Making midrash anew in our time

by Rabbi Arthur Waskow

How do we respond to the challenge that, in writing modern midrash, we see the stories and teachings of Torah through modern lenses, perhaps taking these stories and interpretations in new directions?

The Rabbis read the biblical characters as if they were Rabbis: Isaac studying Torah in Shem's yeshiva, for example; David HaMelekh staying up all night to study Torah like a yeshiva bokher. Ridiculous, if the standard is historical accuracy. But the results are that the Torah & Tanakh come alive, the Rabbis are able to use the ancient texts as the screen through which they reexamine themselves and learn new wisdom -- including new understandings of the possibilities hidden within the text.

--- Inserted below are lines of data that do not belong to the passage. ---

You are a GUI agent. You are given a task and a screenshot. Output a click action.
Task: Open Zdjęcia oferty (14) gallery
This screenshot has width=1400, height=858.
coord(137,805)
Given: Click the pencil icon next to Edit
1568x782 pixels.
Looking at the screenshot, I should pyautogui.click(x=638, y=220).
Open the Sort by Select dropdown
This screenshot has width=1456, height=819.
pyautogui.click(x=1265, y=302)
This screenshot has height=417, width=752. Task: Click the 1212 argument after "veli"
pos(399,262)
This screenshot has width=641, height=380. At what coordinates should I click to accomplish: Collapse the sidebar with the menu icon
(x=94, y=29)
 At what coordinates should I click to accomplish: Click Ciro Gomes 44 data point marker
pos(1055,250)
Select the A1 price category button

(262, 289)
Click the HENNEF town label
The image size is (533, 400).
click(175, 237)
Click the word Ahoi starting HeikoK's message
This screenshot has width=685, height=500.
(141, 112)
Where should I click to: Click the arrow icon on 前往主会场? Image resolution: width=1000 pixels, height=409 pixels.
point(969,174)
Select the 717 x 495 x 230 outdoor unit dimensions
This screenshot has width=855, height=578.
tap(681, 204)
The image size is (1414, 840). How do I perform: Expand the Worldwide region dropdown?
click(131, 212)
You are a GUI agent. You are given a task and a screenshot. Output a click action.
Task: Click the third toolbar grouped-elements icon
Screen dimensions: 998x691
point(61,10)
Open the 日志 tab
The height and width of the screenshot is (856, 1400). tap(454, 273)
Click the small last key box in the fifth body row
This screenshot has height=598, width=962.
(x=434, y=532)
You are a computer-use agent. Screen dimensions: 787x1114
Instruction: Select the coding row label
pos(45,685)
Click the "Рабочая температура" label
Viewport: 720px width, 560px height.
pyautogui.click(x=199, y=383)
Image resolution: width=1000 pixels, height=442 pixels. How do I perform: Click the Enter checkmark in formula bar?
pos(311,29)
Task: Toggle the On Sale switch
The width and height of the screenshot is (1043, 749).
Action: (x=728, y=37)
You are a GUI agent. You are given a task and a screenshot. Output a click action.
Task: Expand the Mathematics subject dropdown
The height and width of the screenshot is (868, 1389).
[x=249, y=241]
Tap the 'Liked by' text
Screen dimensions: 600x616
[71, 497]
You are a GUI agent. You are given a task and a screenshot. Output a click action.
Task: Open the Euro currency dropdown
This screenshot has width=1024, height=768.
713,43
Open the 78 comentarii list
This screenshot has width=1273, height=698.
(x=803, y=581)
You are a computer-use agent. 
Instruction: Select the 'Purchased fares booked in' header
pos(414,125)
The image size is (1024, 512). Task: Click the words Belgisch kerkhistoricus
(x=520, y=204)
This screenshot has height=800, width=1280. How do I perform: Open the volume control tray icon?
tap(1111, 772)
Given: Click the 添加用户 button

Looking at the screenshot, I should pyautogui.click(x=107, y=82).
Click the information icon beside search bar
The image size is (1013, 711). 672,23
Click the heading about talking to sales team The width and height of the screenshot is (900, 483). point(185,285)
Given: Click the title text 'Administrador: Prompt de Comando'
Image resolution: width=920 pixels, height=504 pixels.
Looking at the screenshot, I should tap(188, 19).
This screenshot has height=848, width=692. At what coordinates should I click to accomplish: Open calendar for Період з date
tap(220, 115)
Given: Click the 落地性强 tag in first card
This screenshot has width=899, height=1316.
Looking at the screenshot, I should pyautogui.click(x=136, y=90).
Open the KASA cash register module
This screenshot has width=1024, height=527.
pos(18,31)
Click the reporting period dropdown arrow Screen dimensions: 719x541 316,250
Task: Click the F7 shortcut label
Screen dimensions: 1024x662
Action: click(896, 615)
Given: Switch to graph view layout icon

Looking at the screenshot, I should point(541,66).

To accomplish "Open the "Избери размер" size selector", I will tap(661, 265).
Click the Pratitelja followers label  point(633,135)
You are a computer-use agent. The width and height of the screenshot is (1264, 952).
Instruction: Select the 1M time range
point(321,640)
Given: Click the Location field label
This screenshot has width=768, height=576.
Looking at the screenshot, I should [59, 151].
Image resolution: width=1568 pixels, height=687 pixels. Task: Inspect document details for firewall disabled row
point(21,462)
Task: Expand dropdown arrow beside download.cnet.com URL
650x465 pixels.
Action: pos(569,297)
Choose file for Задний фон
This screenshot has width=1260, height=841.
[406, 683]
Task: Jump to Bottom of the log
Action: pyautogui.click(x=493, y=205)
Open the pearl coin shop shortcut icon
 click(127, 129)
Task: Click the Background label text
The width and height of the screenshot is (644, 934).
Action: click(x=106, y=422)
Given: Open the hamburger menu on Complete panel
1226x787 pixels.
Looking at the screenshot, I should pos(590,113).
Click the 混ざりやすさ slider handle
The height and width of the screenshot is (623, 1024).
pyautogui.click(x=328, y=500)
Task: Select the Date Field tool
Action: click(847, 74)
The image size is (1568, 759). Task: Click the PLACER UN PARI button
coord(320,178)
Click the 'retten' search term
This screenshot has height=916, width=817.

Why should we not do the same thing? Just as the Rabbis represented a new psycho-social character type come to leadership of the People Israel, so what is happening right now, with women especially but not only, is a new group of people with a new life-approach shaped by the heavy hand of Modernity, coming to ---- ?? power?? well, not quite -- coming to a share of leadership and visibility -- in the People Israel.

For the Rabbis, the alternative to making midrash for their time would have been throwing out the text entirely. Same for us.

Moreover, for women especially (and I would add, also for men who have grown up with women as equals and in a more-or-less democratic society that has absorbed all the world's cultures and modern science/technology -- and are therefore shaped with different values and even different personalities from those of either the biblical men or the Rabbis), there is an additional factor: the text was written by men of a certain kind. Its acceptance of certain social structures is an acceptance bespoken by men.of that kind. The Torah is not kind to hunters (to pick a case that I agree with, rather than one I disagree with.) Are we to assume that it presents the views and feelings of hunters accurately? I doubt it. I also doubt it presents the views of women accurately.

How to fill in the gaps? Only by midrash. The midrash may or may not be anachronistic; the point is that it is alive, and makes Judaism alive.